Вот и хозяин появился. Издалека не слышно, но своей клюкой он, судя по движениям, стучит громко. Но хозяин Толику не нужен. Старик – чеченский вор в законе с прошлым крупного партийного работника. Такого подстрелить есть за что, но пока не до того.
Ага, вот и его сын – Спартак. Колоритное имя у парня. Характером вот только на гладиатора не тянет, слабоват. Вышел на веранду, что-то сказал старику. Тот сердито стукнул клюкой об пол и поспешил в дом. Сын потягивается, зевает. Оглядывает двор хозяйским глазом.
Сохно отложил бинокль и взял в руки «винторез». Прицеливался он недолго. И хорошо видел, как хозяйский сын вздрогнул, когда пуля ударилась в бревно дома под крышей. Там таких пуль сидит уже около десятка. Таким образом Сохно вызывал своего осведомителя. Значит, скоро Спартак придет. Надо следить за дорогой.

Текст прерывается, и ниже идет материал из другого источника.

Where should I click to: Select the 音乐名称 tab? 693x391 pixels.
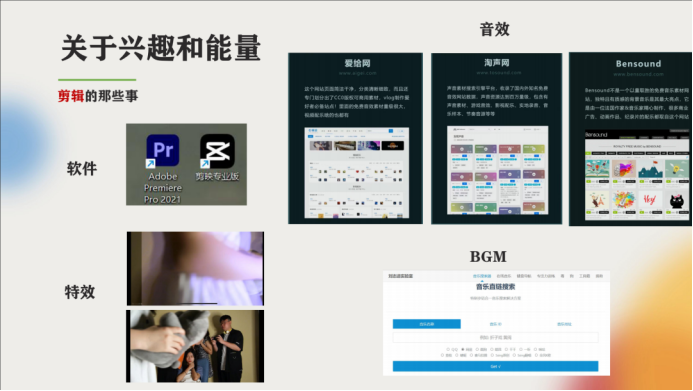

Через полчаса Толик протянул руку и толкнул в плечо дремлющего в неудобной позе Согрина.
– Проснись, командир, мне пора...
Согрин открыл глаза сразу, словно и не спал.

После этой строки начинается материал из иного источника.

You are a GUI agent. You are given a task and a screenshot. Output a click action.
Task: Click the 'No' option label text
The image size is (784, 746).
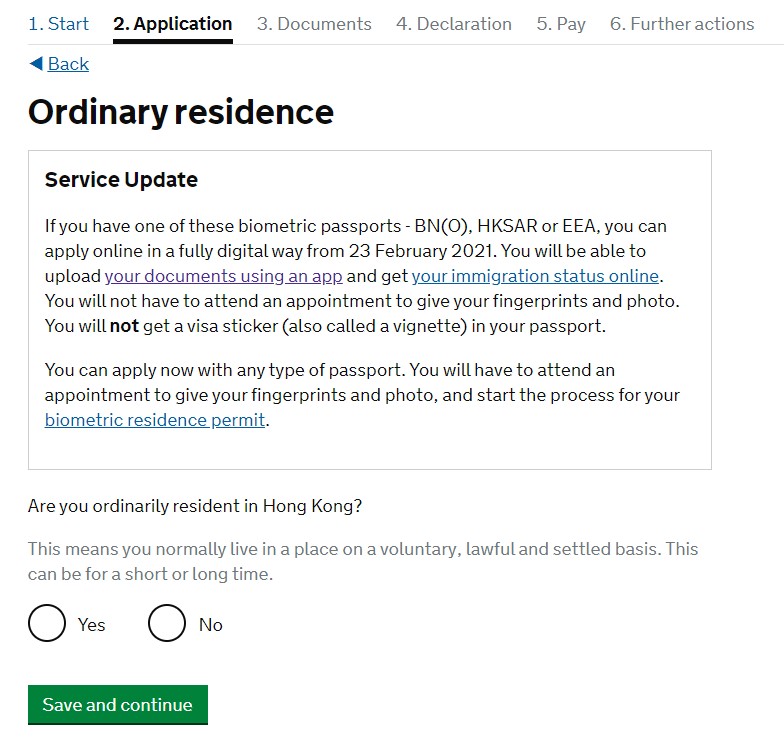click(210, 625)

– Давай. Побыстрее возвращайся, – и глянул на часы, засекая время выхода майора на встречу.
Сохно пошел налегке. Автомат и «винторез» оставил в норе, вооружился только двумя пистолетами Стечкина и рассовал по карманам несколько гранат. Он не слишком доверял Спартаку. Знал, что тот при удобном случае всегда подставит его под пулю. Этот тип осведомителя один из самых неприятных. Еще во время войны Сохно «выбил» из него сведения, благодаря которым группа смогла ликвидировать одного из полевых командиров. Сами чеченцы тоже не любят предателей. К тому же кровная месть в этих местах – понятие достаточно серьезное. И парень боялся, что Сохно, тогда еще капитан, его выдаст. После первого свидания последовали следующие... После первых сведений еще и еще... Кончилась война, парень почти успокоился. Но Сохно остался рядом. Теперь уже встречи проходили строго конкретные, когда Спартак получал только определенное задание. Он хорошо умел пользоваться широкими связями отца. И даже своих осведомителей имел. Но при каждой встрече дрожал неимоверно.
Так и в этот раз. До смешного. Спартак беспрестанно оглядывался. Даже челюсть у него неестественно дергалась.
– А говорили, что вас убили... – начал он.
– Меня не за что убивать. Я человек почти мирный... – Сохно откровенно издевался.
– Но их же поехало тридцать человек...
– Так ты об этом знал?
– Об этом все знали. С разных тейпов люди собрались. Лучшие бойцы. Они вас не нашли?
– Я их нашел. Больше они никуда не поедут. Впрочем, там два-три человека остались ранеными.
– Вас предупредили?
– Никто меня не предупреждал. Только я их носом чую... – Сохно потрогал свой сломанный нос. – А теперь – к делу...
– Я слушаю.
Как можно было слушать в таком состоянии, Сохно понять не мог. Он впервые увидел, как хлопают у человека от страха уши. Но все же выложил задание.
– К вечеру ты должен сообщить.
– Не успею.
– Успеешь. Прямо сейчас садись на машину и...
Сохно откинулся на спину и перекатился за куст. По дороге шла куда-то пожилая чеченка, тащила на веревке упрямую козу.
– Успеешь... – сказал он еще раз и исчез из поля зрения Спартака.
Внешне посмотреть, ему и исчезать-то было некуда. За камень спрятался? Но как сумел так быстро? Парень заглянул за камень, там Сохно не было. Заглянул за ближайший куст, не было и там.
– Торопись, – сказал майор из-за толстого ствола дерева и тут же исчез уже и оттуда.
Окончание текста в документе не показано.